# DO THIS:
Pick out each line in the entries below that contains the word "middle", matching case exactly, and copy those lines.

# DATA LINES:
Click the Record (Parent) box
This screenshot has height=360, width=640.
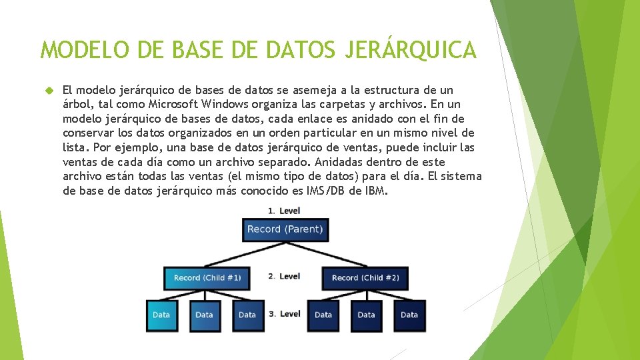285,229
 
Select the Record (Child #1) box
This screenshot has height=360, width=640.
207,278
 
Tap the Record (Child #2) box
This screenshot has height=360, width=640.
365,278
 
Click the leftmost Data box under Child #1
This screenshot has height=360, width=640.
161,315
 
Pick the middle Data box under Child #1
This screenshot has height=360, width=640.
204,315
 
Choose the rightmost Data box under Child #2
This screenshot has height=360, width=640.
409,315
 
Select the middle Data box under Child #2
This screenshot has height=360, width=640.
366,315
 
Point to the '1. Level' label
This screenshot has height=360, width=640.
284,211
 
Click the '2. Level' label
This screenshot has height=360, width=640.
284,276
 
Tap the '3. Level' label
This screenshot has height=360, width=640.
285,313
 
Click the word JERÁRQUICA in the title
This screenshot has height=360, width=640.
411,50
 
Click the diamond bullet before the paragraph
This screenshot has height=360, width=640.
47,89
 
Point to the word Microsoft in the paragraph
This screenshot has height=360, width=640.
175,104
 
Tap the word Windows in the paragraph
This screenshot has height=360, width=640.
227,104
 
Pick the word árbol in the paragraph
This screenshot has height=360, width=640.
77,104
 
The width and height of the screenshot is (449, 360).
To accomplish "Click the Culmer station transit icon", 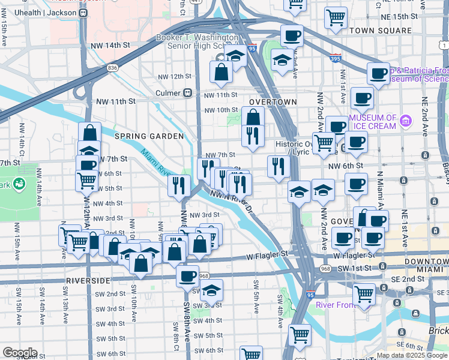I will (x=187, y=93).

# CORRECT ANSWER:
Pick the middle Data box under Child #1
Select the middle Data box under Child #2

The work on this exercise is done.